Em outra secção da proposta, a AGU defendeu que, em alguns outros casos, a plataforma seja responsabilizada quando, em seguida notificação extrajudicial da vítima ou interessado, se omitir em caso de “fraudes na invasão de perfis e contas ou criação de perfis e contas fraudulentos em nome de terceiros”. O órgão faz a salvaguarda de que as redes não poderiam ser punidas caso o perfil falso seja de sátira, sátira ou paródia.
A AGU ainda propõe responsabilização se, em seguida notificação extrajudicial, a rede social não retirar do ar “manifesta e deliberada desinformação em matéria de políticas públicas e de legitimação de função pública”.

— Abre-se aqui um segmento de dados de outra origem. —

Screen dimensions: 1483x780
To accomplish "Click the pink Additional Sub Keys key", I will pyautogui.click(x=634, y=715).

A própria AGU, numa secção anterior do documento, deu exemplos de porquê vem atuando junto às plataformas para coibir esse tipo de teor – todos relacionados a manifestações negativas ao relação ao atual governo, mas que, para o órgão, continham “desinformação” ou “discurso de ódio”.
“A Procuradoria Nacional de Defesa da Democracia – PNDD/AGU, a partir de parâmetros objetivos, impessoais e internacionalmente reconhecidos, vem atuando em defesa da ação pública em casos que envolvem a divulgação anônima, intencional e monetizada de desinformação (como uma suposta intenção de confisco de poupanças); da legitimidade das funções públicas, em casos como a veiculação de discurso de ódio político e incitação à violência em face do Presidente da República, Ministros de Estado e Ministros desse Suprema Corte; das políticas públicas, como os que envolvem a vacinação e os eventos climáticos extremos”, diz o parecer.

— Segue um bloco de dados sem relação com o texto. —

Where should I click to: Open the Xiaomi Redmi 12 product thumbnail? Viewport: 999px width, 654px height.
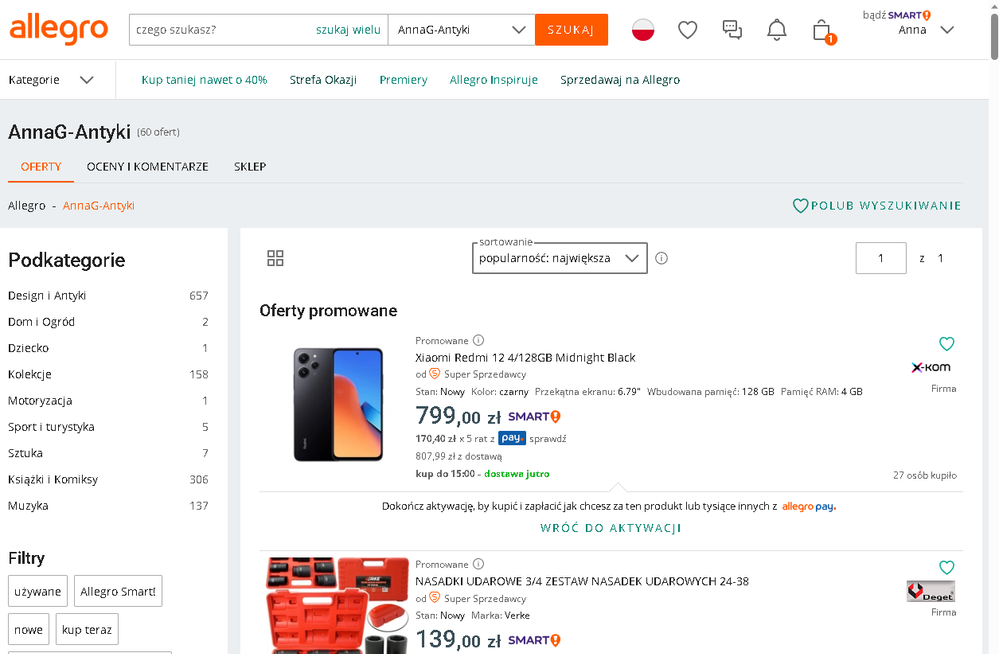338,404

No início deste ano, a Procuradoria Pátrio de Resguardo da Democracia (PNDD) passou a pressionar as redes a extinguir postagens críticas ao governo federalista em seguida as enchentes no Rio Grande do Sul, sob alegado de que continham mentiras sobre a ajuda prestada a desabrigados e a facilidade com que chegavam as doações à população atingida.
No memorial (processo movido pelo governo), a AGU também sugeriu ao STF que, em caso de remoção de conta ou rotulação do teor, haja notificação ao responsável; fundamentação da decisão, apontando a justificação “de maneira clara e específica, em língua portuguesa”; e seja facultado um prazo para a pessoa censurada pedir a revisão, ao qual a plataforma terá de dar uma resposta “de modo fundamentado e objetivo” e em “em prazo razoável”. A plataforma ainda deverá, pela proposta da AGU, preservar os dados de conteúdos que violem direitos, que sirvam de prova para a responsabilização do responsável.

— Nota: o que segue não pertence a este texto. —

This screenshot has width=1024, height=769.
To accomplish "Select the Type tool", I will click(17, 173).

Por término, o governo quer que o STF obrigue as redes a publicar relatórios de transparência periódicos sobre a moderação de teor, “com informações quantitativas e agregadas por operação, em formato aberto”. Aliás, o governo requer a “disponibilização de repositórios de publicidade digital permanentemente atualizados, contendo a íntegra dos anúncios veiculados, acompanhada de informações precisas sobre a identidade do anunciante, os valores pagos pela veiculação e as características gerais da audiência contratada”.